Together, Southwest Airlines, American Airlines, and United Airlines (UAL) own 72 MAX aircraft. According to an OAG report on August 6, airlines would face 6.3 million capacity losses if the 737 MAX planes are grounded until October. Industry experts think that airlines could resume MAX services in early 2020.
Therefore, Didora thinks that airlines might struggle to improve unit revenues after MAX aircraft return early next year. However, he thinks that airlines with a better cost structure will be able to improve their margins despite the challenging operating environment.
In the client note, Didora said, “We are becoming increasingly selective on the airlines as many of our demand indicators are slowing at a time when domestic capacity is accelerating to nearly +6% in 2020 vs sub-4% in 2019 as the 737 MAX returns to service,” according to a report from TheStreet. He also said, “As we do not expect unit revenues to accelerate in this environment, we prefer the airlines that have the cost structure to drive margin expansion, like Buy-rated UAL and LUV.”
Bank of America’s rating revisions
Didora upgraded Southwest Airlines to “buy” from “neutral.” He increased the target price 13% to $65. Didora thinks that Southwest Airlines will benefit the most when Boeing’s 737 MAX planes resume services. The company has an attractive cost structure compared to American Airlines. A modest debt level and a better relationship with employees would help Southwest Airlines expand its margins despite a challenging business environment next year.

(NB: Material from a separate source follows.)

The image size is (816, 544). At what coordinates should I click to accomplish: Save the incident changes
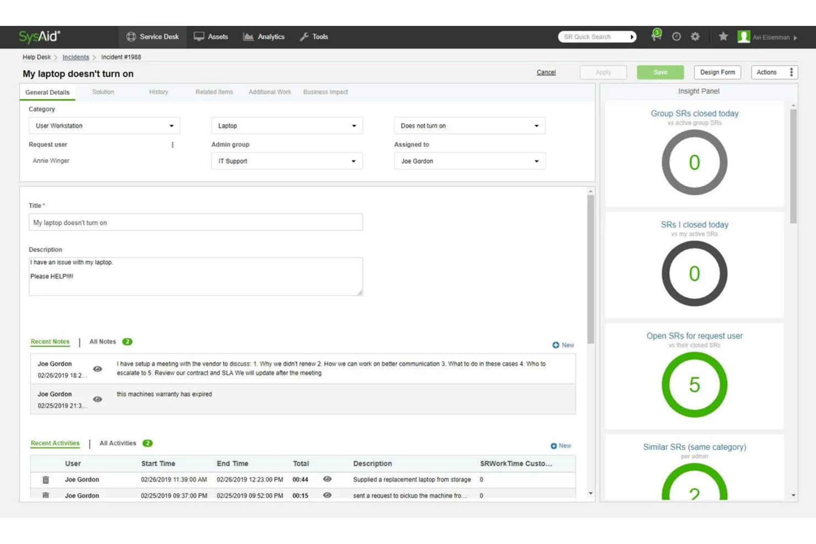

In contrast, Didora downgraded American Airlines to “neutral” from “buy.” He lowered the target price to $31 from $38. Didora cited the company’s high debt level and ongoing labor disputes as the main reasons behind the rating downgrade. He expects a significant rise in American Airlines’ costs in 2020.
Apart from American Airlines, Didora lowered his rating on Spirit Airlines. He has a “neutral” stance on the stock compared to the earlier “outperform” rating. He also cut the target price on the stock to $39 from $47.

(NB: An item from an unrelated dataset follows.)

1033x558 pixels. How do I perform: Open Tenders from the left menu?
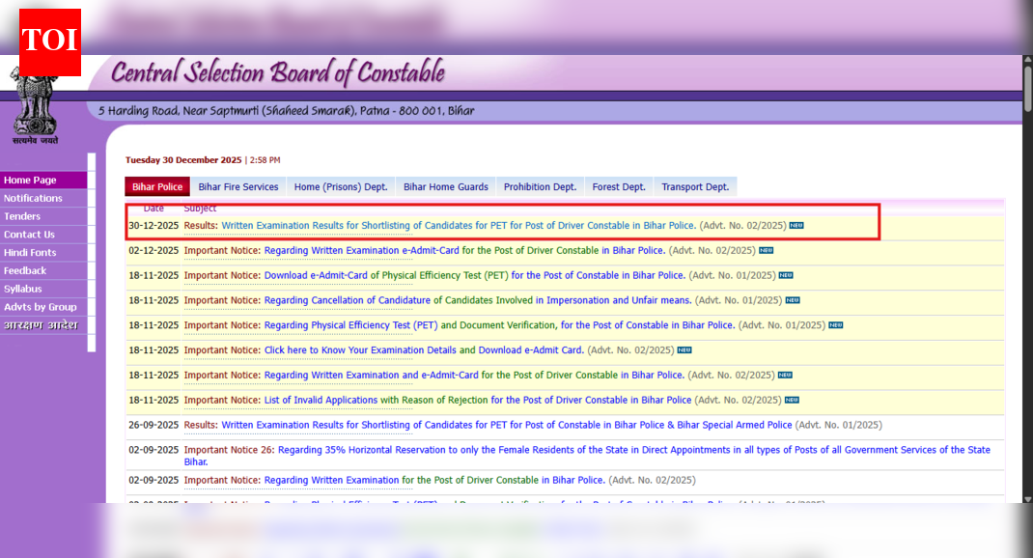coord(22,216)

Didora stated that Spirit Airlines is “most at risk from the return of the 737 MAX,” according to TheStreet. He pointed out that the airline’s “network overlap with LUV (over 75% of its domestic capacity).” Therefore, Didora thinks Spirit Airlines will have a hard time expanding margins next year.
The analysts polled by Reuters have provided a consensus “buy” rating on Southwest Airlines and American Airlines. The average target price on Southwest Airlines and American Airlines are $60.82 and $37.71, respectively. Analysts’ target price for both stocks signifies a return of 11.6% and 37.1%, respectively. Also, analysts have a consensus “hold” recommendation on Spirit Airlines with a target price of $46.86. The average target price reflects a potential gain of 25.8% over the next year.
Airline stocks’ YTD performance
So far, this year hasn’t gone well for most US airline stocks. Overall, airline stocks have underperformed the broader market. Global trade slowdown concerns and uncertainty about US-China trade negotiations have kept investors slightly cautious about airlines’ growth prospects.
Also, airlines have faced several business disruptions this year due to unfavorable weather, the partial government shutdown, and Hong Kong protests. The global flying ban on Boeing’s 737 MAX jets raised concerns about various airlines’ growth prospects.
Airline stocks took a severe hit last week after the drone strike on Saudi Arabia’s oil refinery on September 14. The attack spread fears of a rise in geopolitical tension and increased fuel prices. The drone strike removed nearly 5% of the daily global oil output. Crude oil future prices are still trading 7% higher than the day before the Saudi Arabia oil attack. Since fuel accounts for nearly 25% of airlines’ operating expenses, higher crude prices would impact their margins.
The US Global Jets ETF (JETS), which invests in the cargo and passenger airlines, has risen 6.1% YTD (year-to-date). The ETF has underperformed the broader market. The Down Jones and the S&P 500 have risen 15.5% and 19.3%, respectively, YTD.
Southwest Airlines and Delta Air Lines (DAL) are the only two major US airline stocks that have outperformed the Dow Jones. Southwest Airlines has a return of 17.2% YTD, while Delta Air Lines has a return of 16.3% YTD. Spirit Airlines has been the worst performer. The company has fallen 35.7% YTD. Meanwhile, American Airlines stock has fallen 14.4% YTD.